Peter Chico, the 10th Ward’s new Alderperson, did not respond to questions from the Weekly about his plans to address few transit options, ghost buses and trains, and his thoughts about the Red Line Extension.
And for the next six years or so, residents are stuck with the current public transit system, which some still find difficult to access. Vanessa Schwartz, executive director of Metropolitan Family Services’ Southeast Chicago Center, said she is particularly concerned for residents living in Chicago’s only mobile home community, located in Hegewisch.
Schwartz said she has seen residents of the mobile home community walking upwards of two or three miles from the Hegewisch station back to their homes due to insufficient bus routes. “And there’s no sidewalks in that area, so that becomes pretty dangerous,” Schwartz said. “I’ve seen people at nighttime in the pitch black dark walking, and I’m thinking ‘Oh my God, if I didn’t see them, I could’ve run them over.’”
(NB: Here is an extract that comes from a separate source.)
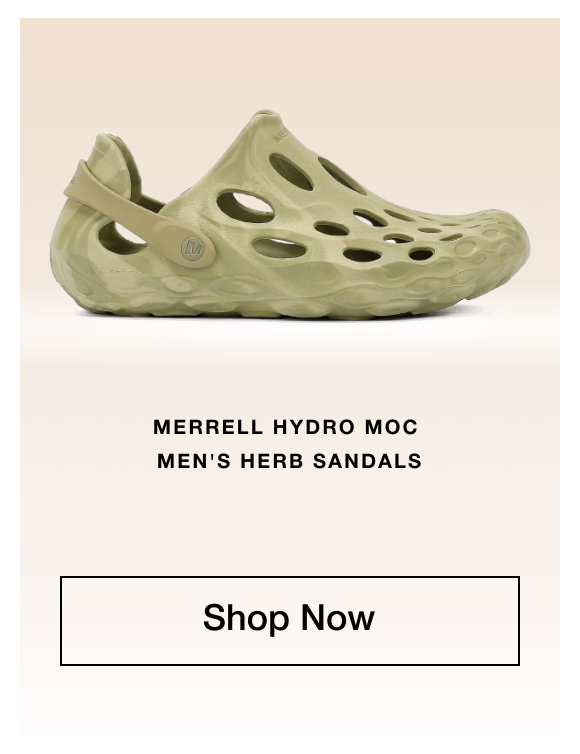Click the word HERB in product description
Another concern for Schwartz is the cost of train fare, which is $6.25 one-way to Millennium Station or $181.25 for a monthly pass on the South Shore Line, not including transfer costs. For comparison, the Metra Electric Line that goes through South Chicago costs $3 one-way from the station nearest to Hegewisch, and $100 monthly.
Some Southeast Side residents say they feel disconnected or even separate from the rest of the city, which Schwartz chalks up to a lack of investment. “I think because it is a Black and Brown community, it’s not given high priority,” Schwartz said.
But residents from all backgrounds say they feel the divestment in the area. George Tamvakis owns a law firm with offices in Hegewisch and the Loop, making frequent trips downtown. Between Hegewisch’s remote location and the lack of quality mass transit, Tamvakis said he doesn’t feel like Hegewisch is even part of Chicago.
“There are no city services here,” Tamvakis said. “We barely have a police car.”
Schwartz said most people—even Chicagoans—don’t know where Hegewisch is.
“Hegewisch is a really forgotten part of the city,” she said. “There are a lot of needs that go unfulfilled.”
Kelly Rappaport is a student journalist at Northwestern University with experience in reporting, editing, graphic design, and photography. This is her first story for the Weekly.